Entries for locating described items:

═══

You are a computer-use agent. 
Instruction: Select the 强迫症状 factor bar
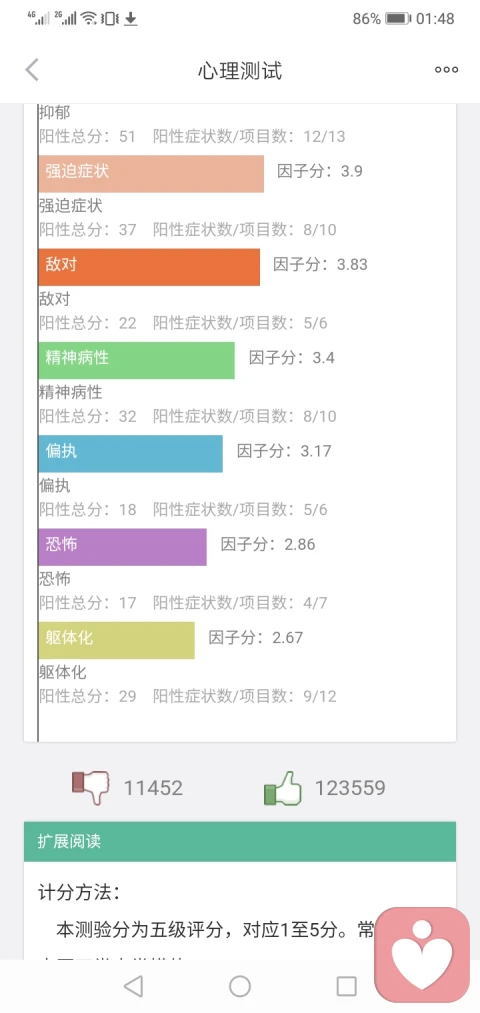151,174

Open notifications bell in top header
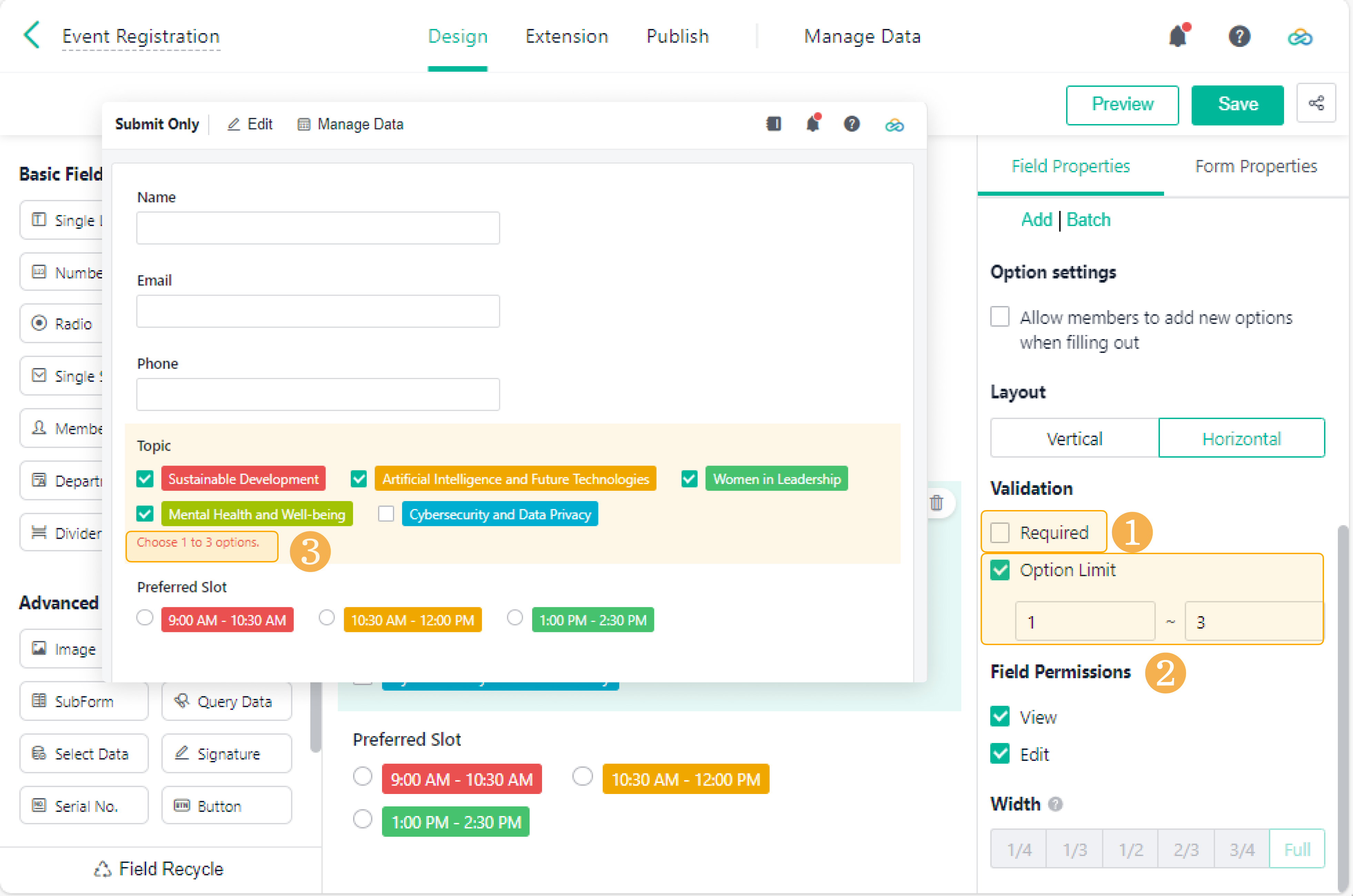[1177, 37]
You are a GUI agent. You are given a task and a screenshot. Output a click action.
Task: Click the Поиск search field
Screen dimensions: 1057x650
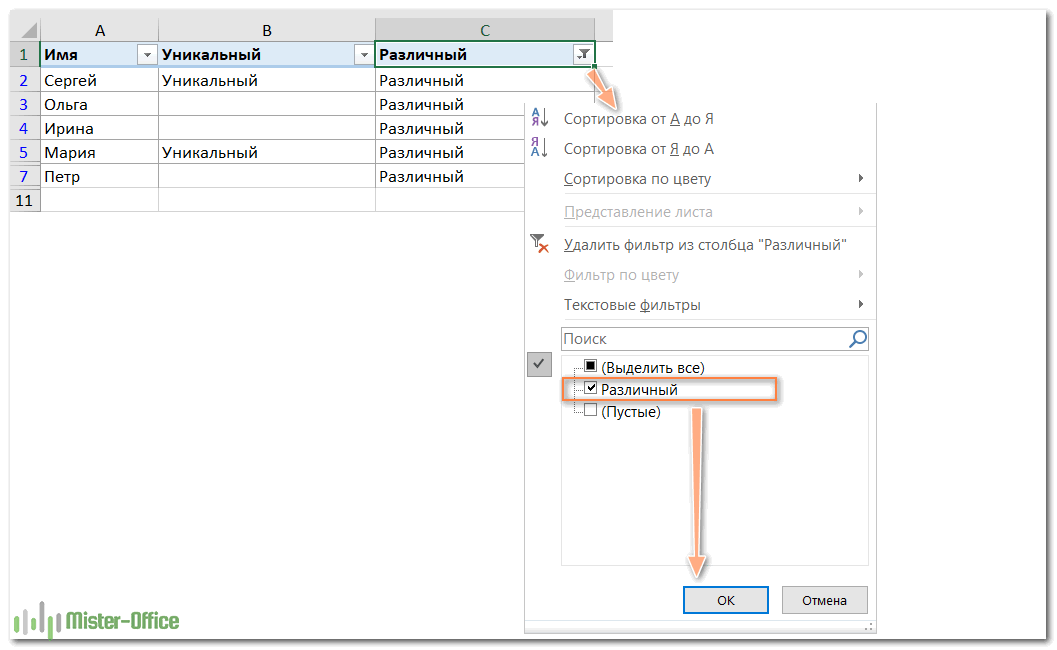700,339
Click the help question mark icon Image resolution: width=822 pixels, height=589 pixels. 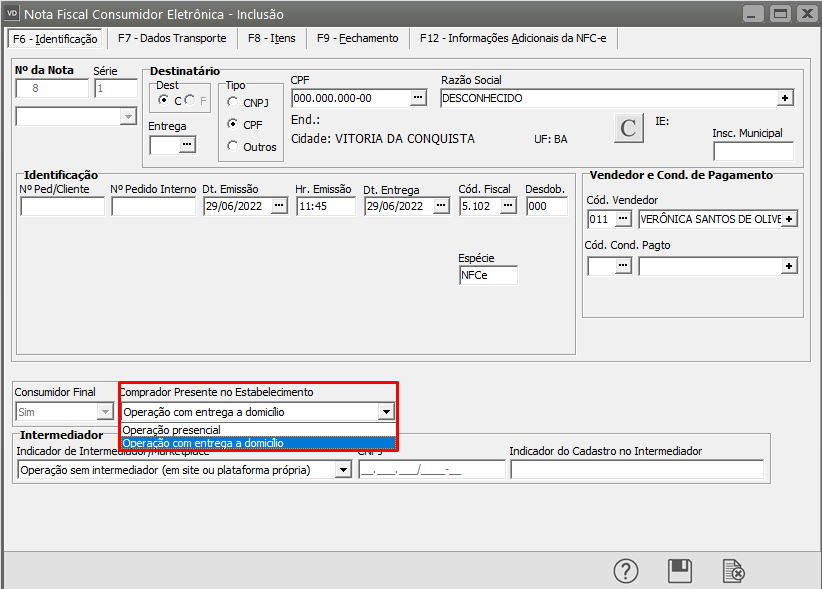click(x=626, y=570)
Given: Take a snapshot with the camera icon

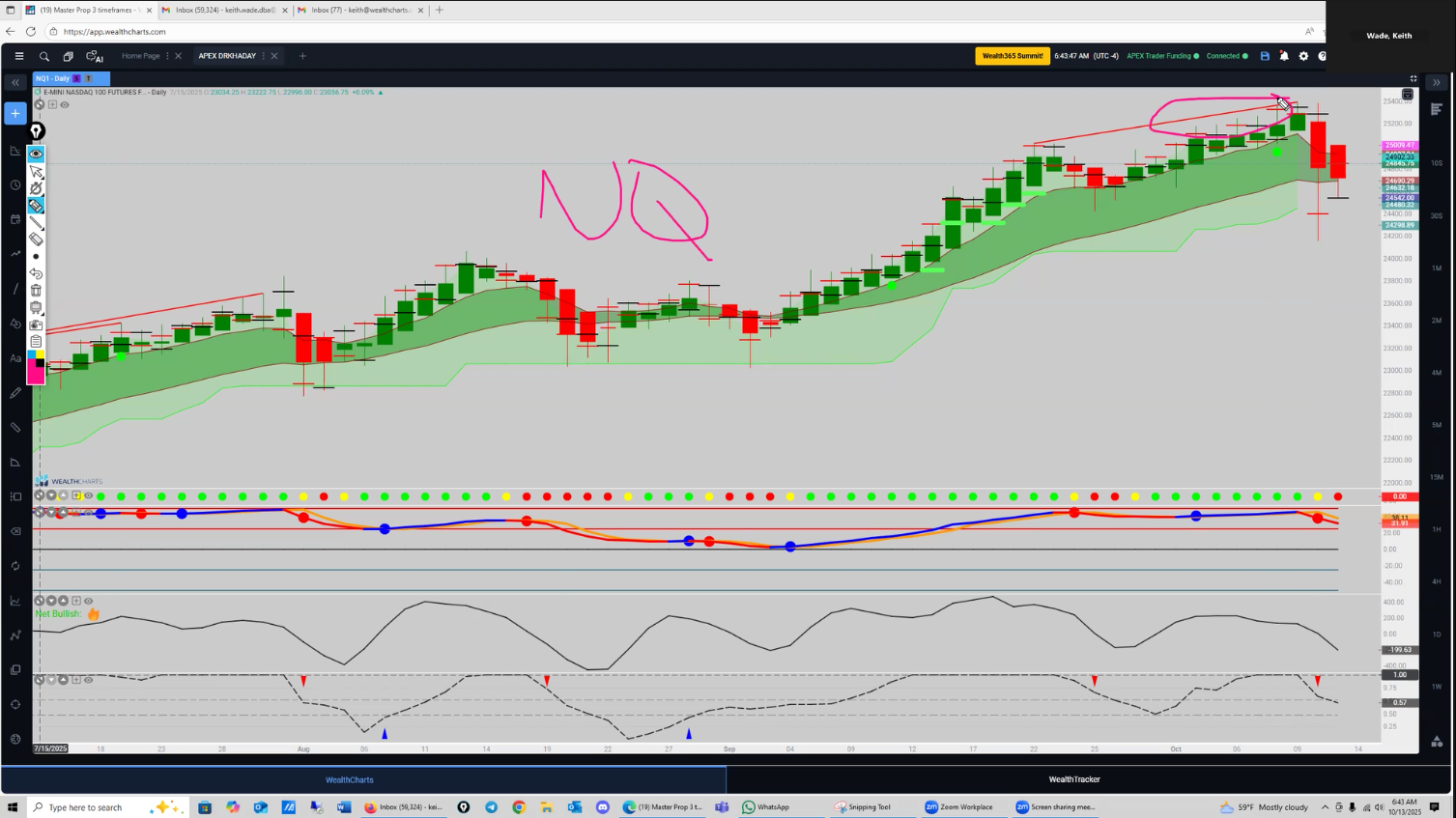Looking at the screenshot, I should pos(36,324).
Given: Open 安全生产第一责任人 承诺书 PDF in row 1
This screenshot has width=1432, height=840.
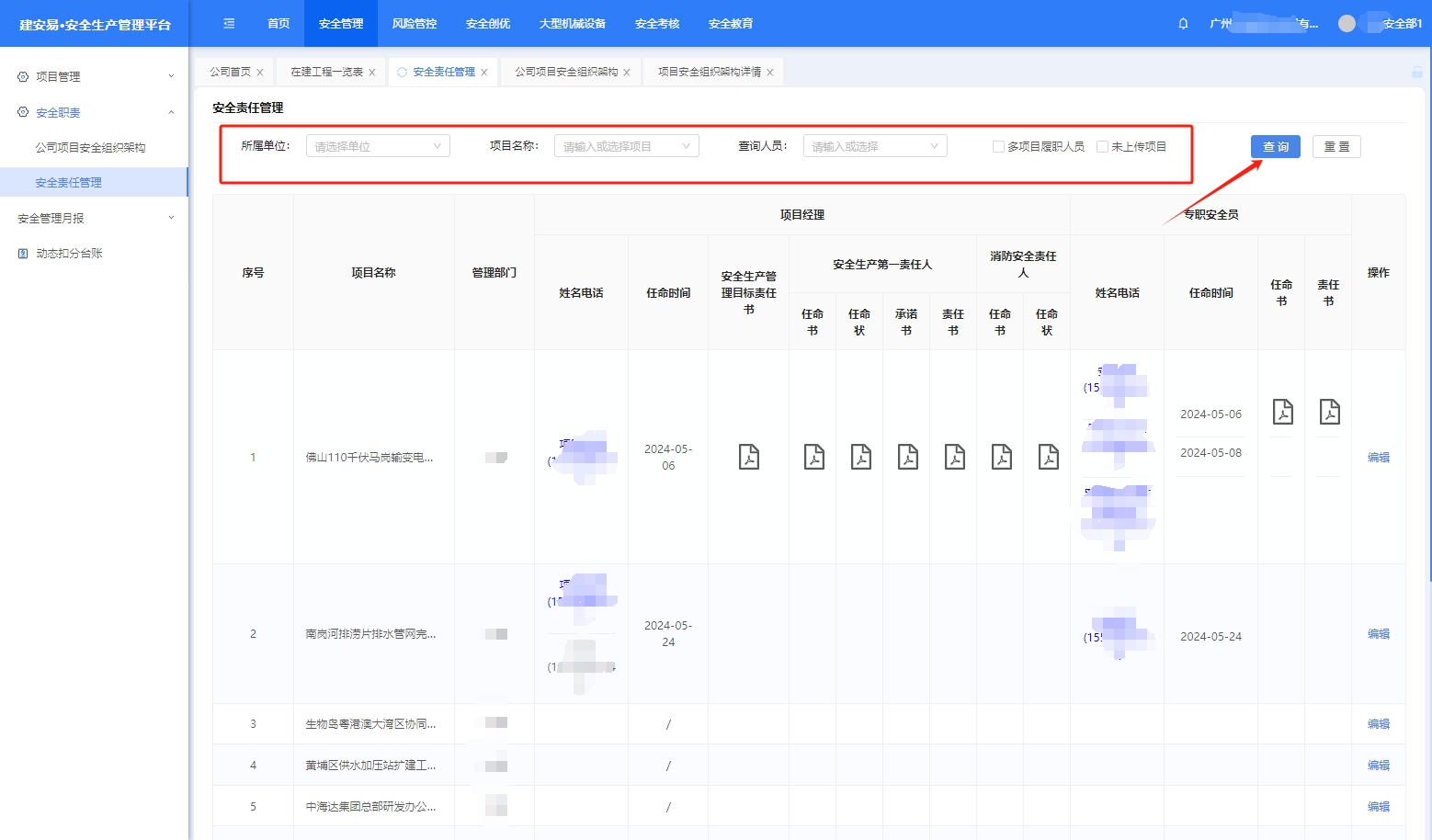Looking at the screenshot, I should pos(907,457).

═══

= Goal =
Show each line of the entries above that contains the word "Open".

= Finished exercise =
Open notifications bell in top header
Given: Open 安全生产第一责任人 承诺书 PDF in row 1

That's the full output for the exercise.